Every Monday night, from age 6 through age 17, you could find me at a Boy Scout meeting. Many of those Scouting values are still fresh in my mind – particularly the 12 values in the Scout Law (“A Scout is trustworthy, loyal, helpful, friendly, courteous, kind, obedient, cheerful, thrifty, brave, clean, and reverent.”)
Check out these 12 brands, each of which have implemented at least one of those values in their content marketing campaigns…
Trustworthy: The Honest Company
It’s practically in their name. The Honest Company focuses on stylish, safe, eco-friendly products for babies. I love how transparent they are on their blog and social media channels. Check out their series on chemicals, “An honest look at…” for a good example of trustworthiness.
When most people say “brand loyalty,” they’re referring to the customer’s relationship to the brand. As this relationship is on the downward slide, many companies like Amazon are increasing their loyalty to customers. As one of the top-ranked companies in customer service, Amazon goes above and beyond to show their dedication by offering tons of Prime membership benefits and the best shipping deals on the web.
Helpful: The Wild Cow
If you’re actively building your brand, then it’s essential to be actively helpful. Check out how one of my favorite local (Nashville) restaurants, The Wild Cow, does this on their Facebook page:
This isn’t an off-the-wall post for the Wild Cow either. The restaurant is always helping out in our community. How can you be helpful?
There are so many brands to pick from here, but I’ll just point you over to a recent example: Target on Twitter. Target does a great job on Twitter with their friendly voice. For such a large corporation, they certainly know how to get personal and project a friendly image.
Though Chick-fil-A has been on a bumpy ride for the last few months, the company constantly exhibits courtesy in serving its customers. Chick-fil-A has an online Story Archive where they feature tales about courtesy and customer service experiences. Great content marketing from a company that truly understands service!
In researching this post, I came across a touching story about Zappos, the online shoe retailer, and kindness. To sum up the story: someone had a death in the family. While cleaning out the deceased’s home, they found unopened boxes of shoes. They called up Zappos, the company picked up all the shoes– no questions asked – and then followed up with a note and flowers the next day.
Obedient: Whole Foods
Great brands know how to obey their customers. Sure, the basic rules of economics dictate this principle, but companies like Whole Foods, which understood this principle early on, enjoy long-term success. Check out Whole Foods’ Core Values and you’ll see this idea of “obeying the customer” threaded throughout the copy.

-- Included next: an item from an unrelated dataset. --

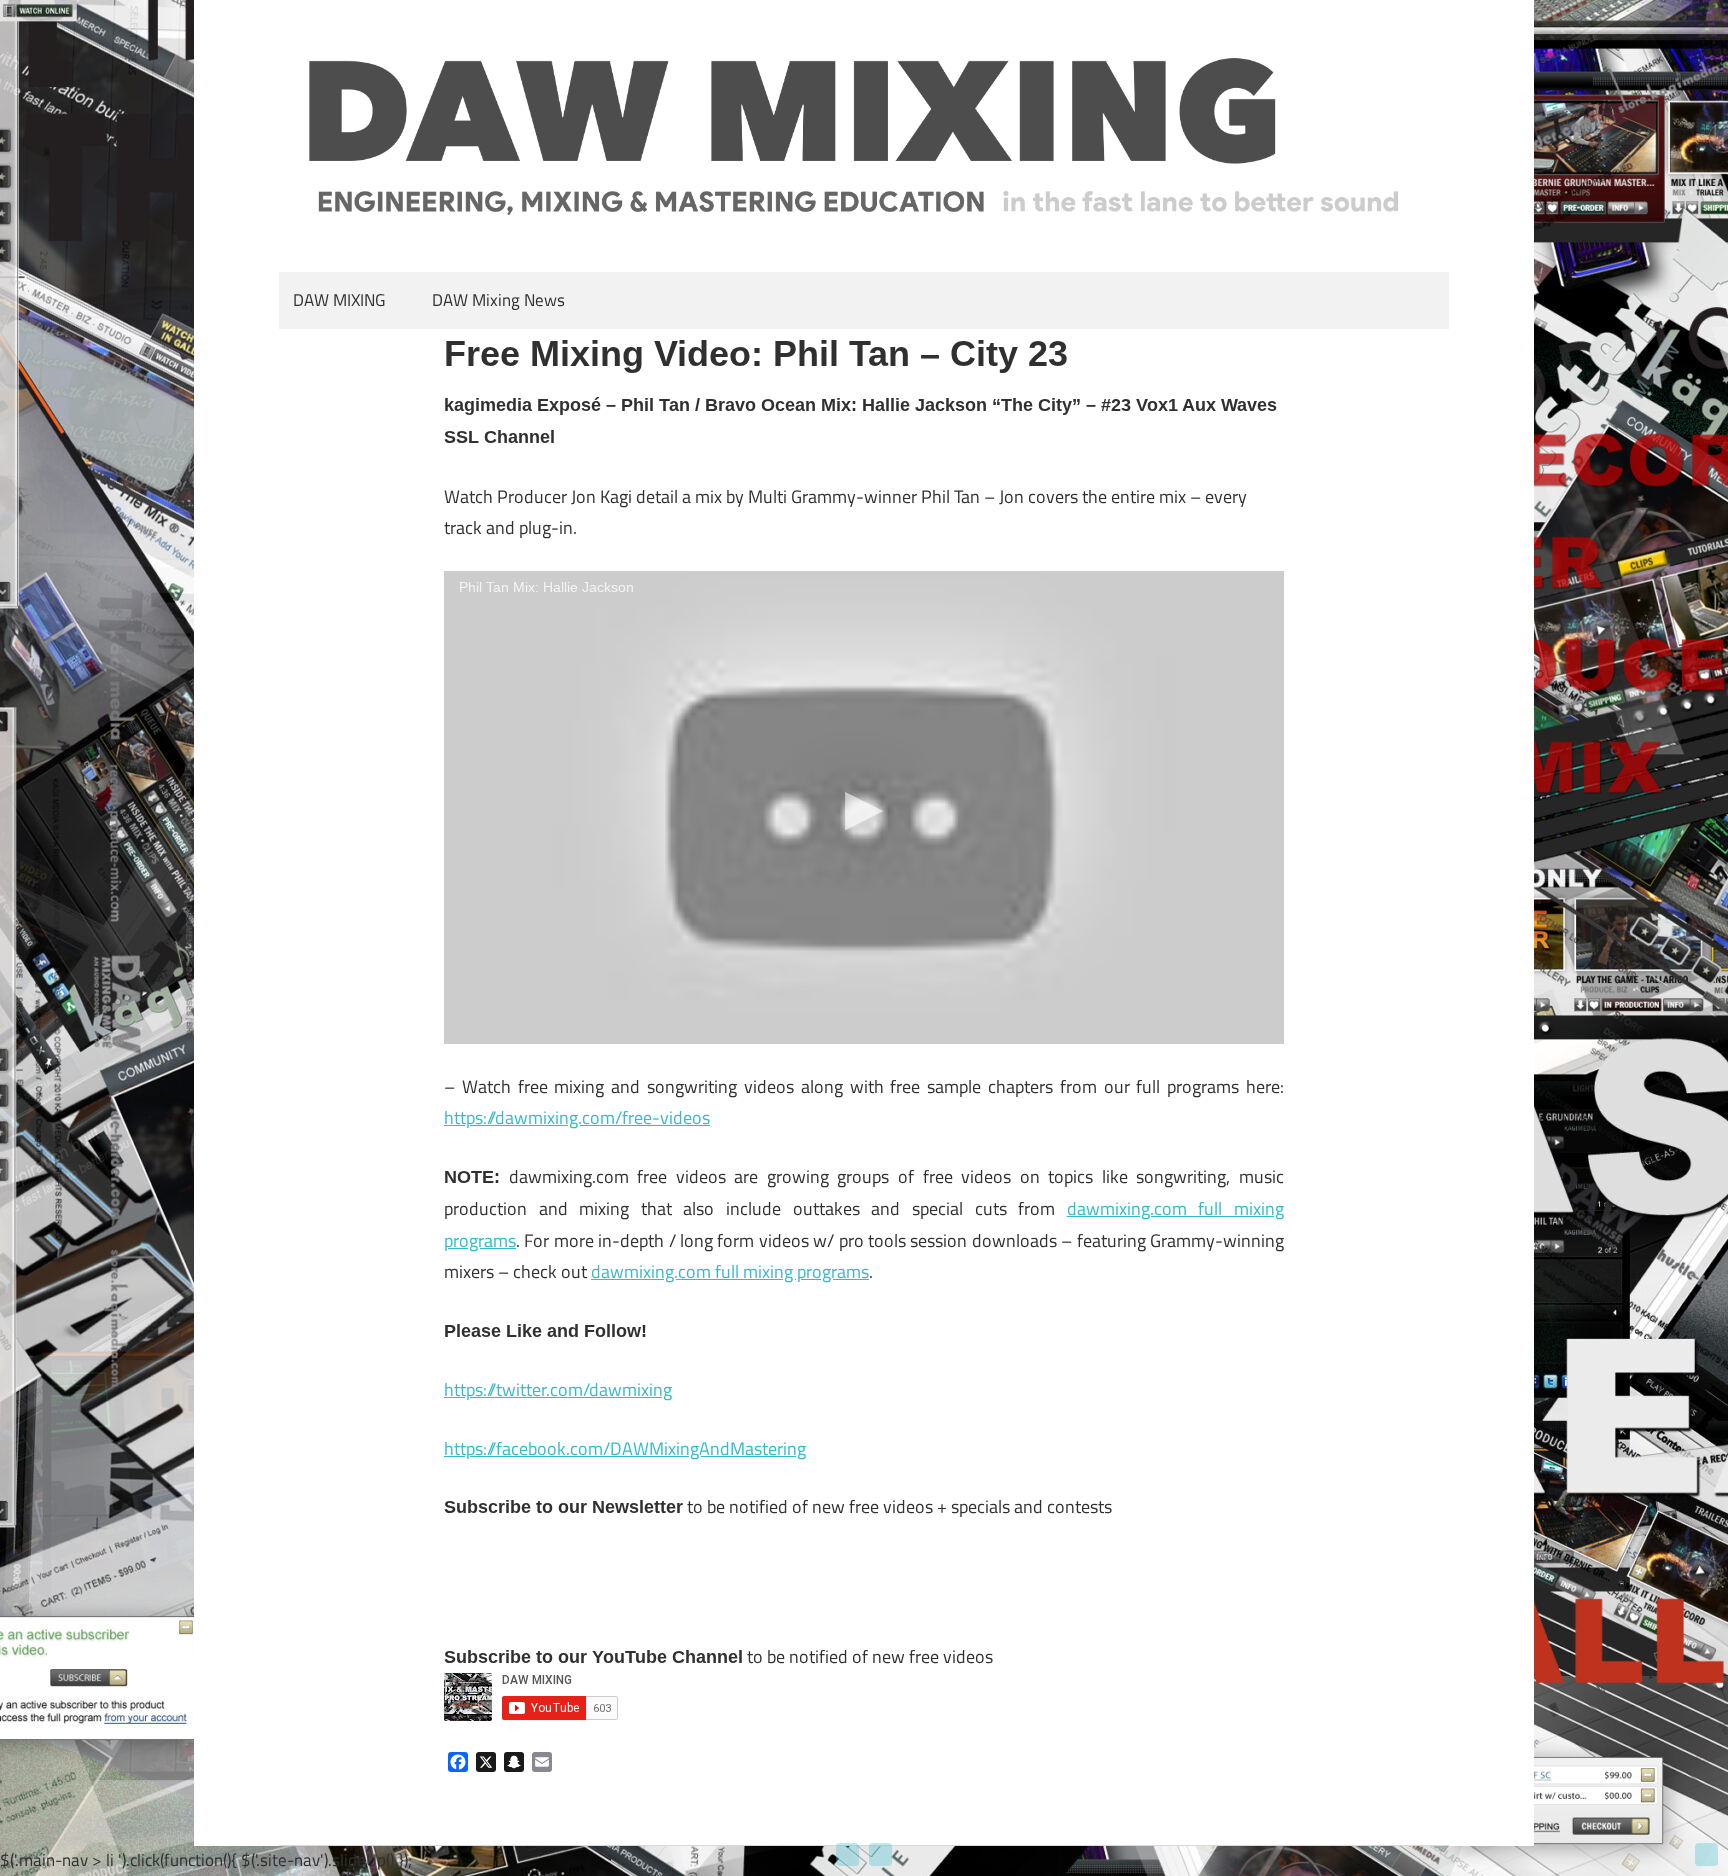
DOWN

Google thrives on being cheerful and whimsical (as well as, you know, crazy high revenues). Google fans are head over heels for Google Doodles. How can your brand bring that same cheerfulness to your customers?
In the last week of April, eBay sent out an email to 40 million eBay users, asking users to petition their representatives on Capitol Hill to reject the Marketplace Fairness Act. (Read the email here.) Though eBay may have its own political/economic motivations, the email is also a nice gesture that could save some entrepreneurs and small business owners thousands.

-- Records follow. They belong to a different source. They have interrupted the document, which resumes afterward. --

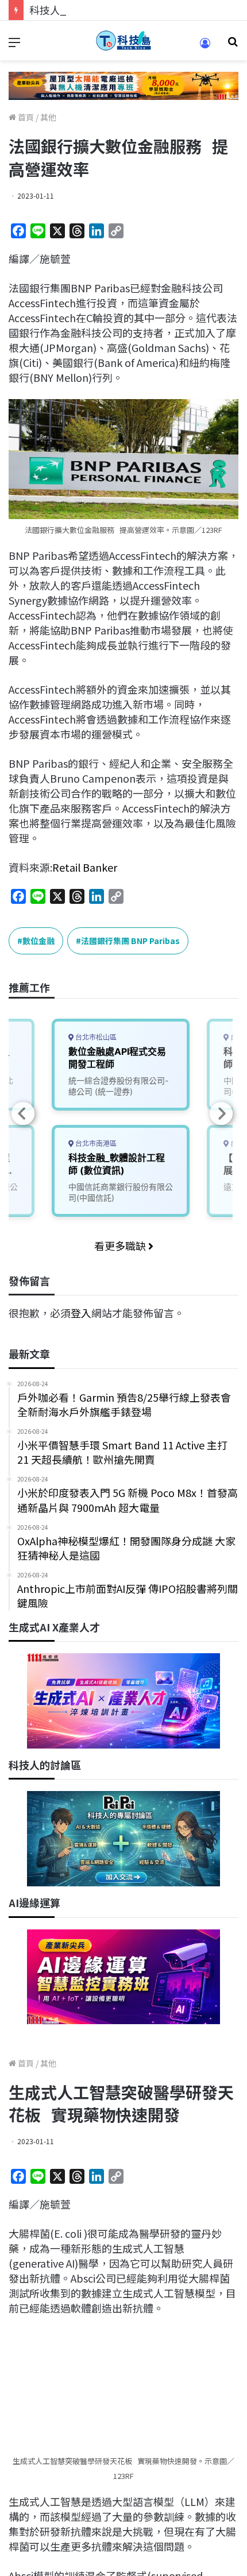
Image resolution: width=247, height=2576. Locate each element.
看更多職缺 (121, 1245)
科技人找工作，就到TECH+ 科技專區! (116, 9)
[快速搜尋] (232, 45)
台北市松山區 (95, 1037)
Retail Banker (84, 867)
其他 (48, 117)
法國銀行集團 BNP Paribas (130, 940)
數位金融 (38, 940)
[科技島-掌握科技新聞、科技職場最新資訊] (123, 40)
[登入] (205, 47)
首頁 (25, 117)
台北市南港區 (95, 1143)
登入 (81, 1312)
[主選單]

In late 2012, SodaStream released a commercial advertising their product, which allows customers to make their own sodas at home. Clearcast banned the commercial from the UK, claiming, “The majority decided that the ad could be seen to tell people not to go to supermarkets and buy soft drinks, instead help to save the environment by buying a SodaStream. We thought it was denigration of the bottled drinks market.” And this is bad why? SodaStream hasn’t backed down, and continues to fight for advertising space.
prAna is an athletic clothing company with a strong sustainability, eco-friendly bent. From their “Set Hemp Free” Pinterest board to their Sustainability page, prAna does a great job of building their brand with a focus on clean/eco-friendly practices.
Reverent: The One Fund
Shortly after the Boston Marathon bombings, Massachusetts Governor Patrick and (Boston) Mayor Menino set up The One Fund, which has collected nearly $30 million for victims of the April bombing. The campaign is reverent and tasteful with an encouraging live-ticker to draw in more donations. Now officials just have to figure out how to distribute the funds!
What values will you take on as you’re building your brand over the next few months and years?